Il serait donc trompeur d’affirmer que tous les mécaniciens et électriciens gagnent exactement 1 000 dollars par mois. Certains emplois d’entrée de gamme ou de service peuvent se situer autour de ce niveau, tandis que les personnels techniques qualifiés, les officiers et les responsables perçoivent généralement davantage. Les comparaisons restent difficiles, car certaines rémunérations incluent le logement et la nourriture à bord, tandis que les périodes entre deux contrats peuvent ne pas être payées.
Les longues journées de travail sont en revanche largement documentées. Des salariés peuvent travailler dix à douze heures par jour, sept jours sur sept, pendant plusieurs mois. La Convention du travail maritime fixe pourtant des limites : au maximum 14 heures de travail sur 24 heures et 72 heures sur sept jours, ou, selon le mode de calcul retenu, au moins 10 heures de repos par période de 24 heures et 77 heures sur sept jours.
Le problème tient à la fragmentation de ces temps de repos, aux changements d’horaires, aux exercices de sécurité et à la difficulté de contrôler les registres. Travailler tous les jours ne constitue pas automatiquement une violation si les limites de repos sont respectées, mais l’enchaînement de contrats de six à dix mois sans véritable journée libre demeure physiquement et psychologiquement éprouvant.

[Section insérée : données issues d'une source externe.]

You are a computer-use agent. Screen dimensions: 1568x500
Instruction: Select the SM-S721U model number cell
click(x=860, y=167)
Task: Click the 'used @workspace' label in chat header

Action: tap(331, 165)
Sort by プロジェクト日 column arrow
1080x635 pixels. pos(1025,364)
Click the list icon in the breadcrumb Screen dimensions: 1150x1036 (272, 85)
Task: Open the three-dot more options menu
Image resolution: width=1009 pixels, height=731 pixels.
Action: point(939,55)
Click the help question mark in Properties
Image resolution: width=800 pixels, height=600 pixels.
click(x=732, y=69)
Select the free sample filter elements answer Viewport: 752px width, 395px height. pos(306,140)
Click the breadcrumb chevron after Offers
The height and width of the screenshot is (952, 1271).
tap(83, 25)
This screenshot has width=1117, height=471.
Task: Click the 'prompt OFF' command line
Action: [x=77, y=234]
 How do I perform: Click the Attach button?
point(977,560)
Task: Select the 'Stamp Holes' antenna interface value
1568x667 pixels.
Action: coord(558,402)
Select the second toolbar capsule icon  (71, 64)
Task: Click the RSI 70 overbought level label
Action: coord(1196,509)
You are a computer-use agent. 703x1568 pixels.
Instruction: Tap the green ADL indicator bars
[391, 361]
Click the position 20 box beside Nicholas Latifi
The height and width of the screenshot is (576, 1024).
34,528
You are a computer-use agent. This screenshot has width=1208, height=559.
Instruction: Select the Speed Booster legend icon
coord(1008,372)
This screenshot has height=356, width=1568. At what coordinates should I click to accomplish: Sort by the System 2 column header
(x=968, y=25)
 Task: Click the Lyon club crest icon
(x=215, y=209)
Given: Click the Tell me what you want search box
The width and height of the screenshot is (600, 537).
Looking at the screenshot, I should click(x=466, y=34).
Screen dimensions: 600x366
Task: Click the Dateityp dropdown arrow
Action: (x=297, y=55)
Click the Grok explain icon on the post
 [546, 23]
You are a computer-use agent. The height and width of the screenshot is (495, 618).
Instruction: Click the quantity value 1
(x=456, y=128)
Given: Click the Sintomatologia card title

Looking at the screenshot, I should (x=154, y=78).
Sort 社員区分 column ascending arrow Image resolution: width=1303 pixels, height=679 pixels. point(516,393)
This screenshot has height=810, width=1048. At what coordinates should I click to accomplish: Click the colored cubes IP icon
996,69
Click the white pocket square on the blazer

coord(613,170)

Les conditions d’hébergement varient elles aussi. Les officiers et certains cadres disposent souvent d’une cabine individuelle, tandis que de nombreux salariés partagent une cabine à deux. Des logements accueillant davantage de personnes existent sur certains navires, mais ils ne peuvent pas être présentés comme une règle générale. Les espaces réservés au personnel sont fréquemment installés dans les ponts inférieurs, avec des restaurants, bars et lieux de détente distincts de ceux des passagers.
Le luxe visible et le travail maintenu hors champ
La croisière ne se réduit ni à une succession de catastrophes ni à une expérience uniformément dangereuse. Des dizaines de millions de personnes voyagent chaque année sans incident majeur, et le secteur est encadré par des normes maritimes, sanitaires et sociales internationales.
Son modèle soulève néanmoins une contradiction profonde. L’impression d’abondance, de disponibilité permanente et de facilité repose sur une organisation industrielle très dense, une forte consommation de ressources et le travail continu de salariés éloignés de leur famille pendant plusieurs mois.
Le véritable angle mort du luxe flottant se trouve peut-être moins dans les accidents spectaculaires que dans ce fonctionnement ordinaire. Pendant que les passagers changent d’escale et de divertissement, une partie de l’équipage enchaîne les journées longues, partage des espaces réduits et reste soumise à des règles sociales dépendant largement du pavillon du navire et de la capacité réelle des autorités à les faire respecter.